§ **Dataset entries**:
• • • • •

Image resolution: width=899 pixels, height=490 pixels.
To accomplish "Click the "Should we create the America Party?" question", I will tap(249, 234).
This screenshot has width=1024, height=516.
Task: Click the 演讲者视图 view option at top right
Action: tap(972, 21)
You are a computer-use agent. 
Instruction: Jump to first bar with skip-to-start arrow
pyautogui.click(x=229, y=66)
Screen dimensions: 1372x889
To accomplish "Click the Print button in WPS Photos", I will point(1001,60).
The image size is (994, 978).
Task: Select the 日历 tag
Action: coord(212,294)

• • • • •

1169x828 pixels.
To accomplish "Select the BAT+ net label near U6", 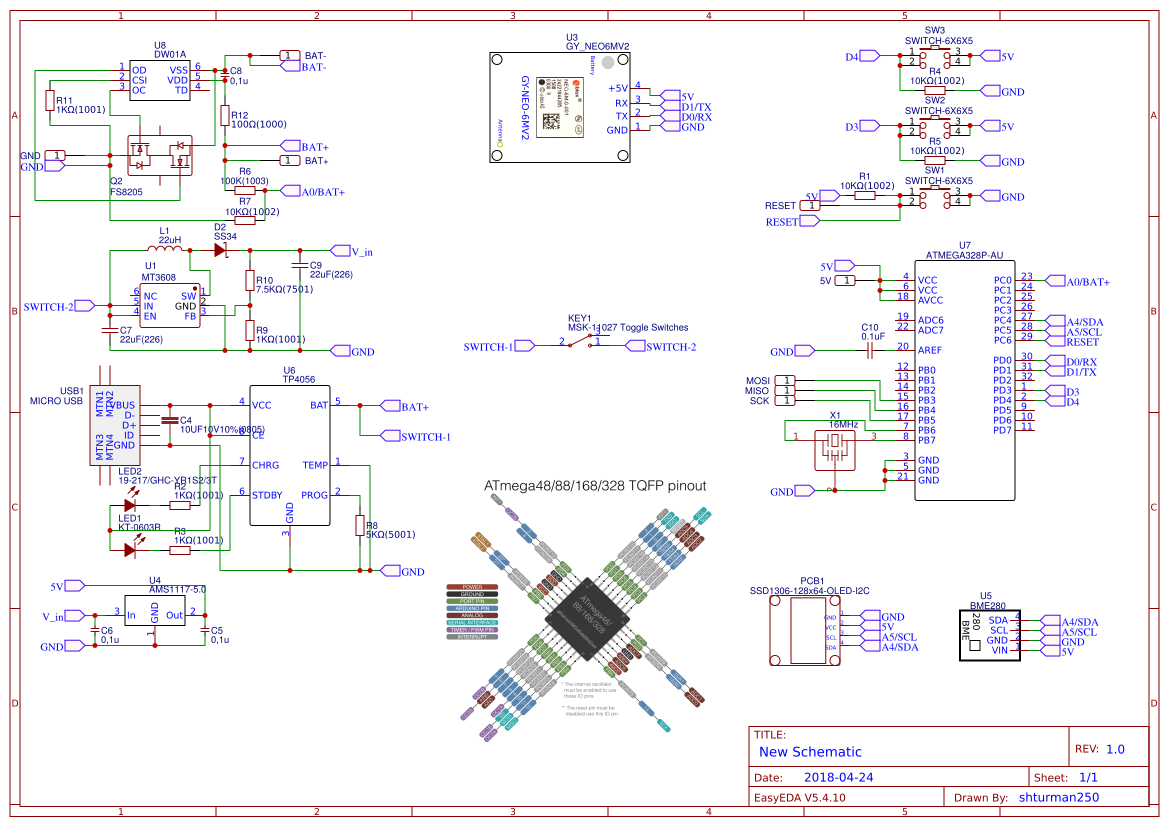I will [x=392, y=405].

• • • • •

Starting from the data above, filter for lines with "pixels" and copy each one.

Image resolution: width=899 pixels, height=490 pixels.
1169x828 pixels.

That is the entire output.